A quelques jours" de là, le bailli se vit dans la dure obligation d’aller remercier le pape de la promotion du coadjuteur, et le pontife ne put contenir devant lui le mécontentement profond qu’il éprouvait du retour de Mazarin.

Tous les documens inédits que nous venons de produire prouvent donc jusqu’à l’évidence que le pape ne hâta la promotion des nouveaux cardinaux que dans la crainte de voir révoquer la nomination de Retz et dans l’espoir d’opposer à Mazarin un adversaire que la pourpre semblait devoir rendre inviolable. Personne dans Rome n’eut de doutes sur ce point. Le bruit y était partout accrédité que la promotion ne s’était faite que contrairement aux intentions de Mazarin et de la cour de France. Le bailli faisait de vains efforts pour donner le change à l’opinion.
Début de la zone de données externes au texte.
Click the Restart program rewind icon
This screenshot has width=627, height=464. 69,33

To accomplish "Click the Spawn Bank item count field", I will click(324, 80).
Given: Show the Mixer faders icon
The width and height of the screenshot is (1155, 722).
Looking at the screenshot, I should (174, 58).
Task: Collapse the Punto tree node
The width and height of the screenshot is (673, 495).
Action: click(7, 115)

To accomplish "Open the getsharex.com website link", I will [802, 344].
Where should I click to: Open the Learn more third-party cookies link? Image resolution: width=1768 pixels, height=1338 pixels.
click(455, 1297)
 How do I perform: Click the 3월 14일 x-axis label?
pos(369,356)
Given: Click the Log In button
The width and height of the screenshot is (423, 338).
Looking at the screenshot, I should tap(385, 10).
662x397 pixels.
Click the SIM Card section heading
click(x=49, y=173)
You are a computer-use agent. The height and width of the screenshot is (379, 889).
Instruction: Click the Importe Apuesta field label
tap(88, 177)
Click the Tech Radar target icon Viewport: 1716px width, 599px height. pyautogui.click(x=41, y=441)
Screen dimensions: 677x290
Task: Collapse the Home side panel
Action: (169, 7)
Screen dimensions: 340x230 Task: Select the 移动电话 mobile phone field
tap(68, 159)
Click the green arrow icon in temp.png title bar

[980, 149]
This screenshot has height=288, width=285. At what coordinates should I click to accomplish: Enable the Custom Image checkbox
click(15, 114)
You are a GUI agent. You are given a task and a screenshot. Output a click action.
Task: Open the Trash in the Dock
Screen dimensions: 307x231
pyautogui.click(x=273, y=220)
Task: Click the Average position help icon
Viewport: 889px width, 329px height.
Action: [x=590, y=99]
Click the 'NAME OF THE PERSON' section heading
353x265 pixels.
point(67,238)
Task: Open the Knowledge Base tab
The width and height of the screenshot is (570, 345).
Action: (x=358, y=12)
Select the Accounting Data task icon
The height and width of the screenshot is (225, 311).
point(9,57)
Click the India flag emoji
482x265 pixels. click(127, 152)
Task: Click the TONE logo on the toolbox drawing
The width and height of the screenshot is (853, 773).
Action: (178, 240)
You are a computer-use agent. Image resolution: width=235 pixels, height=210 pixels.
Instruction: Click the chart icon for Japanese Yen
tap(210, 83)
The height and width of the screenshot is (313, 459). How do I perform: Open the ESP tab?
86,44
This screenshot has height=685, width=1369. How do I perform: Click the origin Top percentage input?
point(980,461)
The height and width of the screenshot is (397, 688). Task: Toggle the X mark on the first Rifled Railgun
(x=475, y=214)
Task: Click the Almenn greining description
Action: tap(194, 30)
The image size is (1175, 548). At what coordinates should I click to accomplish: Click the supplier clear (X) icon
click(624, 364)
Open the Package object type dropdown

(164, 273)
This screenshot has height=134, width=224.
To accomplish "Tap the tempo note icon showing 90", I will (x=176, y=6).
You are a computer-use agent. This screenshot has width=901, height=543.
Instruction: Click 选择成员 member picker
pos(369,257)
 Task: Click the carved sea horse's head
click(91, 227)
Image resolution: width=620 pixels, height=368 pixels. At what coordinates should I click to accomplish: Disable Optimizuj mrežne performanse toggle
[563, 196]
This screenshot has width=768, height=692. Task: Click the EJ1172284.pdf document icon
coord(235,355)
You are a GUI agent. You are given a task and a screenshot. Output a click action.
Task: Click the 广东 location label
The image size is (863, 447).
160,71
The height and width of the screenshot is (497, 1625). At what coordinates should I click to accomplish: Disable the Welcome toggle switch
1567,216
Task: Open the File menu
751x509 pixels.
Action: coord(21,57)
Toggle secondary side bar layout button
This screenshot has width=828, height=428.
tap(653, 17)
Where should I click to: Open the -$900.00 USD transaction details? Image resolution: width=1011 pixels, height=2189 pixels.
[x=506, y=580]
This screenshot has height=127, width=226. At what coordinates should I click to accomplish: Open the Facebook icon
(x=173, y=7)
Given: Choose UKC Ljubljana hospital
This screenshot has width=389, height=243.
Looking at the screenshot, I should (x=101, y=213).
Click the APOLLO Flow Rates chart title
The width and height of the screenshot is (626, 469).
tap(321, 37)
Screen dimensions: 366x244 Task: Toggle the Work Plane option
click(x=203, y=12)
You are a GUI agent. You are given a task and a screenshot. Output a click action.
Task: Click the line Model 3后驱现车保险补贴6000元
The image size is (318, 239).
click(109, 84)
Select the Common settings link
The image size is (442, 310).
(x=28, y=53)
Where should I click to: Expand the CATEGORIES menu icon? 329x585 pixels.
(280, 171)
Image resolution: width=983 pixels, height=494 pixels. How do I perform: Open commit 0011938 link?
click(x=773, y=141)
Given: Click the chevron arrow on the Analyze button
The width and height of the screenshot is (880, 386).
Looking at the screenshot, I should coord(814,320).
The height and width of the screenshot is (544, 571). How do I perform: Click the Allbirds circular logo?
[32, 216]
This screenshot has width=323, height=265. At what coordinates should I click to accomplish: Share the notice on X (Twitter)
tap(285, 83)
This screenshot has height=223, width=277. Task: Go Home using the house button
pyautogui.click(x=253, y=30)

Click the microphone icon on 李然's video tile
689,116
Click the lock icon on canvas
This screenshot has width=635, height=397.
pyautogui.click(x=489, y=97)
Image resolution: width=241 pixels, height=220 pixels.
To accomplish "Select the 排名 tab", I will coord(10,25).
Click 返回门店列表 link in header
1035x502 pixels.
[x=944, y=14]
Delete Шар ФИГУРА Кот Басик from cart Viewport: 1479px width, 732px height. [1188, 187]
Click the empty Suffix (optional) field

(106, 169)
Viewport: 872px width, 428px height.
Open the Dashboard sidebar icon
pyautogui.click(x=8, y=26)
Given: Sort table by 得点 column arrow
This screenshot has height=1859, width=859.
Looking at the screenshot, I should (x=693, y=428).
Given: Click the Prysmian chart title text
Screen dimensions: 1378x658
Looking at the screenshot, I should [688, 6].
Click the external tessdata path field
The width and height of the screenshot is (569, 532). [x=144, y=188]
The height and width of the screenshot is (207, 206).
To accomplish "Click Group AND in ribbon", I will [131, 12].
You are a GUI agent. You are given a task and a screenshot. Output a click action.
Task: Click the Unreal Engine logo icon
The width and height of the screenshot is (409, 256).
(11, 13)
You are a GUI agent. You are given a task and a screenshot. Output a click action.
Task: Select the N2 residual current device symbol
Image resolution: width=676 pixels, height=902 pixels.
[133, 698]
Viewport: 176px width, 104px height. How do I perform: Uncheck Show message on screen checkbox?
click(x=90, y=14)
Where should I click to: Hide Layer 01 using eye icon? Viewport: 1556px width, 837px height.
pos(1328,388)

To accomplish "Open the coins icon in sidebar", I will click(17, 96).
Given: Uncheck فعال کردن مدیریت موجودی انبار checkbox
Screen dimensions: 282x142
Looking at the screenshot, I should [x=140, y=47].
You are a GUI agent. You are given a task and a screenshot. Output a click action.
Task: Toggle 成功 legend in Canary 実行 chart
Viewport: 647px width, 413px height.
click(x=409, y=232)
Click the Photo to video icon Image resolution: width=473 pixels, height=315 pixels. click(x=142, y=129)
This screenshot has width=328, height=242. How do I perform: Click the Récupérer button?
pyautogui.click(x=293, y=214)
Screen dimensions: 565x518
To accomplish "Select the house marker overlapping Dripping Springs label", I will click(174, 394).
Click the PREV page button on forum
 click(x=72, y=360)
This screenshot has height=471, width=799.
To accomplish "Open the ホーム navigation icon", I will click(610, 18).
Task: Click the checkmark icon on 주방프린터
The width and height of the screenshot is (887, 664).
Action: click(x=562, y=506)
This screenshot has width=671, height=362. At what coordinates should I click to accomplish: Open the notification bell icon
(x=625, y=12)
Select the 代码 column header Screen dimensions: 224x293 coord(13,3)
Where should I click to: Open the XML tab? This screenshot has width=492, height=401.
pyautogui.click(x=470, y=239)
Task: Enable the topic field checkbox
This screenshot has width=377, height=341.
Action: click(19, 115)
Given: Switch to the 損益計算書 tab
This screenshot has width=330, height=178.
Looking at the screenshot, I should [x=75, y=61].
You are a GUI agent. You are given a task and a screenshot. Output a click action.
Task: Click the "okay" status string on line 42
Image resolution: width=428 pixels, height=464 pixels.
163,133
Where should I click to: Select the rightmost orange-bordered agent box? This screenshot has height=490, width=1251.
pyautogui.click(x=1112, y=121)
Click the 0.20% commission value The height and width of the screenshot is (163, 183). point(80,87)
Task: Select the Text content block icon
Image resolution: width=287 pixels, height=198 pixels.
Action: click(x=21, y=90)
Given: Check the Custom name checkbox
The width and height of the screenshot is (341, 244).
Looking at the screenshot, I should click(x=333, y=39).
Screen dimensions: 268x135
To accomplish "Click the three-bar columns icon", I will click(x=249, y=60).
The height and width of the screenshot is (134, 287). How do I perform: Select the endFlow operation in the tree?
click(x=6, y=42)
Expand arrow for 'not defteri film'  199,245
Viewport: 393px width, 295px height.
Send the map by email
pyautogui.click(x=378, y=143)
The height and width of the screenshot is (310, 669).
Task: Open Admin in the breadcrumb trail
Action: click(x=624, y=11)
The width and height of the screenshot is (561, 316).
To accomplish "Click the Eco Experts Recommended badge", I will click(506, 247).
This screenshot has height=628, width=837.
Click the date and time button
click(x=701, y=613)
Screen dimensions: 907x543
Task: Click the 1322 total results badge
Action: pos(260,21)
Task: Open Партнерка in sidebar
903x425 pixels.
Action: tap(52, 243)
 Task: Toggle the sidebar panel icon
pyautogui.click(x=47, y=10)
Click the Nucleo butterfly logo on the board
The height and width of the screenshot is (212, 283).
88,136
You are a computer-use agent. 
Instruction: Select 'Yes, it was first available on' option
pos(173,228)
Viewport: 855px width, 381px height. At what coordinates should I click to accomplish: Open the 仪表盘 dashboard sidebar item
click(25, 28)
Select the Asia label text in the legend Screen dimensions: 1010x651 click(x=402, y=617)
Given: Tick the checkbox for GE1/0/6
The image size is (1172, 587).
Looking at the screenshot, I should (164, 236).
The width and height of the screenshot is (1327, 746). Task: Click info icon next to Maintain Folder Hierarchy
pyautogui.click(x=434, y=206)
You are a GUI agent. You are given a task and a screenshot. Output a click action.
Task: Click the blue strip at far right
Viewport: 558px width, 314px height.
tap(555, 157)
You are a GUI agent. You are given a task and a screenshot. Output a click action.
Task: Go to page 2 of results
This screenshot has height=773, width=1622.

Les mêmes bruits, avec des variantes, étaient répandus à Paris et même à la cour par les personnes les plus considérables. Est-il donc surprenant que le coadjuteur, au premier moment, les ait exploités à son profit ? Un des témoignages les plus importans est celui de la duchesse de Nemours, bien qu’elle mêle à son récit quelques circonstances fort inexactes : « On n’avait nommé, dit-elle, le coadjuteur au cardinalat que pour le tromper ; aussi ne fit-on pas grand scrupule d’envoyer quelque temps après un courrier pour révoquer la nomination ; pendant lequel temps le bailli de Gondi, averti par un autre courrier du coadjuteur, amusa celui de la cour et le retarda, sur le prétexte de le bien régaler. Pendant ces momens, il dépêcha en diligence vers le pape Innocent X, dont il connaissait la haine pour le cardinal Mazarin, et il manda à ce pontife que, s’il voulait faire le coadjuteur cardinal, il n’avait plus de temps à perdre, parce qu’il y avait un courrier à Florence qui allait à Rome pour y révoquer sa nomination. Le pape, qui considérait le coadjuteur plus comme un ennemi de Mazarin que par aucune autre raison, se hâta de lui donner le chapeau avant qu’on pût croire qu’il

  1. Le bailli de Valençay à Mazarin et à Brienne, 18 mars 1652.